WHAT IS NEEDED
Copy the material from the start through the line containing "Action: tap(358, 77)", keeping every line as it appears, both ends included.

****

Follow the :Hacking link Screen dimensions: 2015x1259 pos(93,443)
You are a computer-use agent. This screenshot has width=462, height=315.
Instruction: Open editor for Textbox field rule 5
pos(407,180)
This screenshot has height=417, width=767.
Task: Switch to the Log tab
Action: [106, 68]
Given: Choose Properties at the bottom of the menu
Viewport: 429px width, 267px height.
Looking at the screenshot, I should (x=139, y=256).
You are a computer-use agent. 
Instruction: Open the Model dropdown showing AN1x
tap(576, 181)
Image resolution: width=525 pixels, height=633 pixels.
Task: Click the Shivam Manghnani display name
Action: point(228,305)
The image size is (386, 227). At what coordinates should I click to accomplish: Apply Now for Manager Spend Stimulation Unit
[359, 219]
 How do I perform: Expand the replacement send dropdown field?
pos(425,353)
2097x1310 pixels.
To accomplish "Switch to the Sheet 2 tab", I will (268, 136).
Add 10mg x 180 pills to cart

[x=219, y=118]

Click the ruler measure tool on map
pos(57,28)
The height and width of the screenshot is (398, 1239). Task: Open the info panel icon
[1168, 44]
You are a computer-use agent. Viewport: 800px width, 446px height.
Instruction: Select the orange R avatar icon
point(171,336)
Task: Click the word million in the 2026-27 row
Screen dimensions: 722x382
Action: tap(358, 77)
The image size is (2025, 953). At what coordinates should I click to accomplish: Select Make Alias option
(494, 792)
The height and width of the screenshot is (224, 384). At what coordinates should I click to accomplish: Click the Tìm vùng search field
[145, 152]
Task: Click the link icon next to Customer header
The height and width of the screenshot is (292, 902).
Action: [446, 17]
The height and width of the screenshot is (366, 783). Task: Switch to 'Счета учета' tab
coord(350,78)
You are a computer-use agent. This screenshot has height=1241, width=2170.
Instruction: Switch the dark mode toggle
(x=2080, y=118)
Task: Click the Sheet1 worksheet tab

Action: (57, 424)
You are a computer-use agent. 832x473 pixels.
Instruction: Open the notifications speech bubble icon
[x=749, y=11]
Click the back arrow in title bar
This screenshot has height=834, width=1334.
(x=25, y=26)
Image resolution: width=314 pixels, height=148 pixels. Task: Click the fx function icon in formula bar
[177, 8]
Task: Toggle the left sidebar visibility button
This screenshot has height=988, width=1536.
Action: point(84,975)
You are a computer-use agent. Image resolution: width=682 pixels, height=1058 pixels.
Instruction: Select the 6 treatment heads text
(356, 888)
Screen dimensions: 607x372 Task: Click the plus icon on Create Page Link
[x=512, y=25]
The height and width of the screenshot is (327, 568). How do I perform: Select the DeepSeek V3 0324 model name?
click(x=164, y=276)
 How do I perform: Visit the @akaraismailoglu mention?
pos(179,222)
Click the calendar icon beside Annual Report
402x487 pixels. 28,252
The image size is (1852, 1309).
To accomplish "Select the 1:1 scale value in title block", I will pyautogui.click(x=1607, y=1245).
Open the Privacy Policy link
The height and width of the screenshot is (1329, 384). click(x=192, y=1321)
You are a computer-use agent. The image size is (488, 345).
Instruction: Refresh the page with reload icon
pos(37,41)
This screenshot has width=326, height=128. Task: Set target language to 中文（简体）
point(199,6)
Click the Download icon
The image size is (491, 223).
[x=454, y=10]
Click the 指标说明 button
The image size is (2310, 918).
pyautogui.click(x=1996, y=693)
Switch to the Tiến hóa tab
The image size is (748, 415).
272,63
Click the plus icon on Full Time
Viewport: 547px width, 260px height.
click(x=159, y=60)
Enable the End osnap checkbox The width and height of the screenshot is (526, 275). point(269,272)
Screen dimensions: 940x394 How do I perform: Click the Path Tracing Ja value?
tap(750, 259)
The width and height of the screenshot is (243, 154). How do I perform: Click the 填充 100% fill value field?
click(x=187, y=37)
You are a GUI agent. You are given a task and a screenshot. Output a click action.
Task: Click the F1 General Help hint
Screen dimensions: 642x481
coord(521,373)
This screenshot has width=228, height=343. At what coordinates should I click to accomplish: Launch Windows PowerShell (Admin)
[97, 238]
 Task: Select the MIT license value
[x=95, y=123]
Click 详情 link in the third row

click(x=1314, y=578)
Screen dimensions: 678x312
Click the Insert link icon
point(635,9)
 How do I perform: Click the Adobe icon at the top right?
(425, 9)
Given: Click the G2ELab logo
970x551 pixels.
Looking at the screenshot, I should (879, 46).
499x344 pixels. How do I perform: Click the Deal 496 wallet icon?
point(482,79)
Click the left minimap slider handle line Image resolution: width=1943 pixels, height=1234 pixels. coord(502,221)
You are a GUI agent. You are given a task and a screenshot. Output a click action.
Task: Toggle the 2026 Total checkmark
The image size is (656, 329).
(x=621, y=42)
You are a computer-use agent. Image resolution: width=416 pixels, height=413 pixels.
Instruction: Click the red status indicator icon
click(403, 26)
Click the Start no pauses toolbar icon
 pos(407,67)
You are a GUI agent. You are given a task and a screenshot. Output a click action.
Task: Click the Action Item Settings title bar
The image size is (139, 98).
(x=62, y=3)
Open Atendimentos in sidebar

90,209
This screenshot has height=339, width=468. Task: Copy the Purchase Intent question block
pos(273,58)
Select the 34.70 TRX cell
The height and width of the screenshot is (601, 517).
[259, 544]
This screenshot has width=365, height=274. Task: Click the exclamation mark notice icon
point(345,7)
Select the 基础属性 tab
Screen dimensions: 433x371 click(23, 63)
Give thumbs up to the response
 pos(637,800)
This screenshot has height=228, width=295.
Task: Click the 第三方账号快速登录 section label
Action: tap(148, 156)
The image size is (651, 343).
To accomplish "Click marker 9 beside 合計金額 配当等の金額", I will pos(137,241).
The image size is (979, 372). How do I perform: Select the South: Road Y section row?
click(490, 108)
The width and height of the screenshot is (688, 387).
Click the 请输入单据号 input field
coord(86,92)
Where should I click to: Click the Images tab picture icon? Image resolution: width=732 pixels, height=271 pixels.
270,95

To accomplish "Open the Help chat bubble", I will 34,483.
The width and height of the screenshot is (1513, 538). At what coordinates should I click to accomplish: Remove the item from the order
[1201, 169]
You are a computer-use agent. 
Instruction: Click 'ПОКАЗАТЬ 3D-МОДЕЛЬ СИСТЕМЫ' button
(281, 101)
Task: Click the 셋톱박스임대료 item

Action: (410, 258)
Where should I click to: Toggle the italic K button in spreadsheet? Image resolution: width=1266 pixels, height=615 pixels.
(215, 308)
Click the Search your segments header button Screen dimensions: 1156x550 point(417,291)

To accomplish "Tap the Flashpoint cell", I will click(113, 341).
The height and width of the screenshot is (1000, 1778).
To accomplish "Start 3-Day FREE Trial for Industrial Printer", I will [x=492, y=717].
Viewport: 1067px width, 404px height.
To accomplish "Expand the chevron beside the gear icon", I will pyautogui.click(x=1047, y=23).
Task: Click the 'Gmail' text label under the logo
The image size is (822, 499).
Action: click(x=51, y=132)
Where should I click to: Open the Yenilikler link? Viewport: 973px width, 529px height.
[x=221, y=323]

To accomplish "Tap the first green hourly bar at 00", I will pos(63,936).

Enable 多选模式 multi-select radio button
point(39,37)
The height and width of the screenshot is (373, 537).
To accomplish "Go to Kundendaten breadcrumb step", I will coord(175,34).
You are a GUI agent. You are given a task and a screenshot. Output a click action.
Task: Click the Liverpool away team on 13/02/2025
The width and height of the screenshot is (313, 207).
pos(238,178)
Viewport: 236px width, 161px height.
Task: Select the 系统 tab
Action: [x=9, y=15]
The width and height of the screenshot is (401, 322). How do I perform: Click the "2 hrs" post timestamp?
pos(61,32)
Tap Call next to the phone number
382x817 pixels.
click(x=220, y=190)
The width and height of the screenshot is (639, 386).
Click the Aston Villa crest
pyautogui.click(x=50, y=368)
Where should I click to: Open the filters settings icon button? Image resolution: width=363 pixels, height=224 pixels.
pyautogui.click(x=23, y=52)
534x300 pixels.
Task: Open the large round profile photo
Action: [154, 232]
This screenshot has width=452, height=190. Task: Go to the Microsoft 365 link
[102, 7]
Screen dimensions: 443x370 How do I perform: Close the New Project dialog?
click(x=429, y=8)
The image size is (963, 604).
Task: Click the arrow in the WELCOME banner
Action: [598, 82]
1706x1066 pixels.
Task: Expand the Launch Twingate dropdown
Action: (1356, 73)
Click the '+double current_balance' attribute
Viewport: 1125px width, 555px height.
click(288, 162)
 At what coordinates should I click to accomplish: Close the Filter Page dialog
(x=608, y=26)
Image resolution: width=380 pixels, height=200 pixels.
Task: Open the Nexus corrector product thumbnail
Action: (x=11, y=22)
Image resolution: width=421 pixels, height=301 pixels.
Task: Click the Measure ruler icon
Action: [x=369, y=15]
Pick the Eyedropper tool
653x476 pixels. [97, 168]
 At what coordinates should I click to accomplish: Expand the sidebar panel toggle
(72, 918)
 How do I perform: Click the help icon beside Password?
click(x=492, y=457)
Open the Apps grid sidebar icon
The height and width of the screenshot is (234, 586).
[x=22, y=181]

****

RESULT FOR THIS EXERCISE
Follow the :Hacking link Screen dimensions: 2015x1259 pos(93,443)
You are a computer-use agent. This screenshot has width=462, height=315.
Instruction: Open editor for Textbox field rule 5
pos(407,180)
This screenshot has height=417, width=767.
Task: Switch to the Log tab
Action: [106, 68]
Given: Choose Properties at the bottom of the menu
Viewport: 429px width, 267px height.
Looking at the screenshot, I should (x=139, y=256).
You are a computer-use agent. 
Instruction: Open the Model dropdown showing AN1x
tap(576, 181)
Image resolution: width=525 pixels, height=633 pixels.
Task: Click the Shivam Manghnani display name
Action: point(228,305)
The image size is (386, 227). At what coordinates should I click to accomplish: Apply Now for Manager Spend Stimulation Unit
[359, 219]
 How do I perform: Expand the replacement send dropdown field?
pos(425,353)
2097x1310 pixels.
To accomplish "Switch to the Sheet 2 tab", I will (268, 136).
Add 10mg x 180 pills to cart

[x=219, y=118]

Click the ruler measure tool on map
pos(57,28)
The height and width of the screenshot is (398, 1239). Task: Open the info panel icon
[1168, 44]
You are a computer-use agent. Viewport: 800px width, 446px height.
Instruction: Select the orange R avatar icon
point(171,336)
Task: Click the word million in the 2026-27 row
Screen dimensions: 722x382
Action: tap(358, 77)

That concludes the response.